What the exercise asks: Please render the material from the line containing "Stop the SSH" down through the line containing "Given: Browse the Apple category" as a Markdown table with the columns Number and Line, skipping blank lines.

Material shown:

....................

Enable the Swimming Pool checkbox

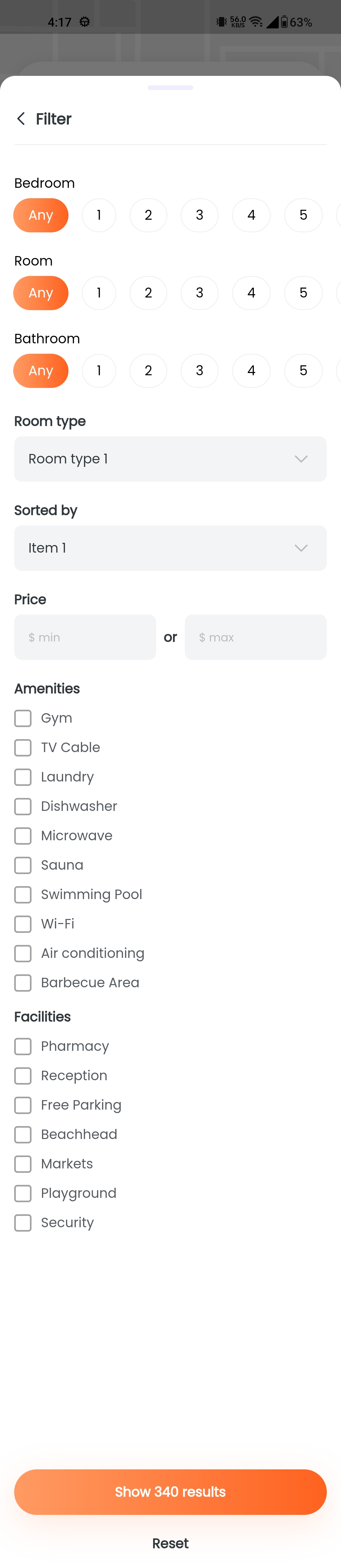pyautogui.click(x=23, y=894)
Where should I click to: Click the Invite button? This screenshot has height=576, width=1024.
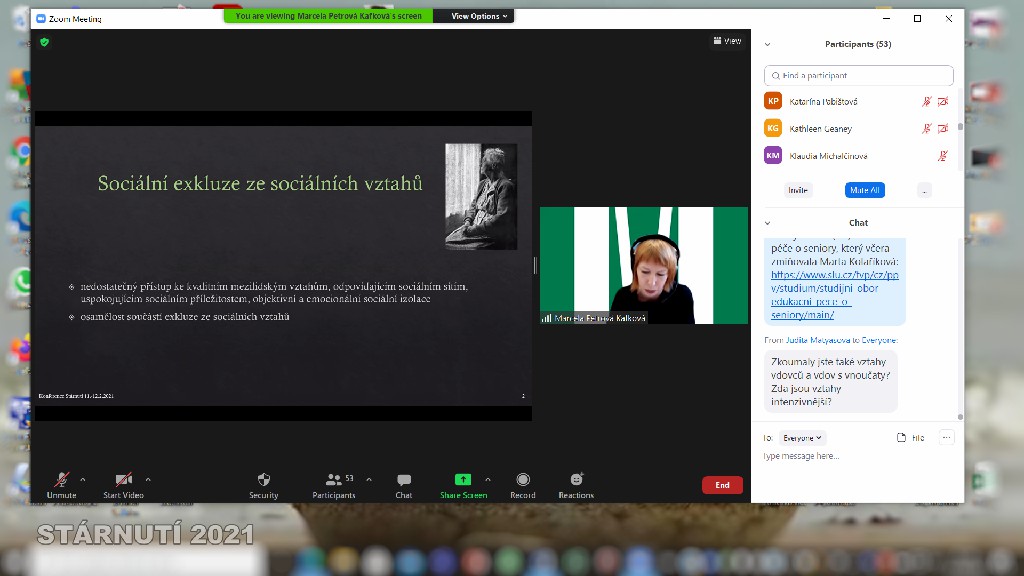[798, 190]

....................

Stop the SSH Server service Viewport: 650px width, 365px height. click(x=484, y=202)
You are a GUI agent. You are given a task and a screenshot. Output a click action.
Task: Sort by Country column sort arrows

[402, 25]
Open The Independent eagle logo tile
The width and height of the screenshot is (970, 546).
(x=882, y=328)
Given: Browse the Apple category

....................

Result for this task:
| Number | Line |
|---|---|
| 1 | Stop the SSH Server service Viewport: 650px width, 365px height. click(x=484, y=202) |
| 2 | You are a GUI agent. You are given a task and a screenshot. Output a click action. |
| 3 | Task: Sort by Country column sort arrows |
| 4 | [402, 25] |
| 5 | Open The Independent eagle logo tile |
| 6 | The width and height of the screenshot is (970, 546). |
| 7 | (x=882, y=328) |
| 8 | Given: Browse the Apple category |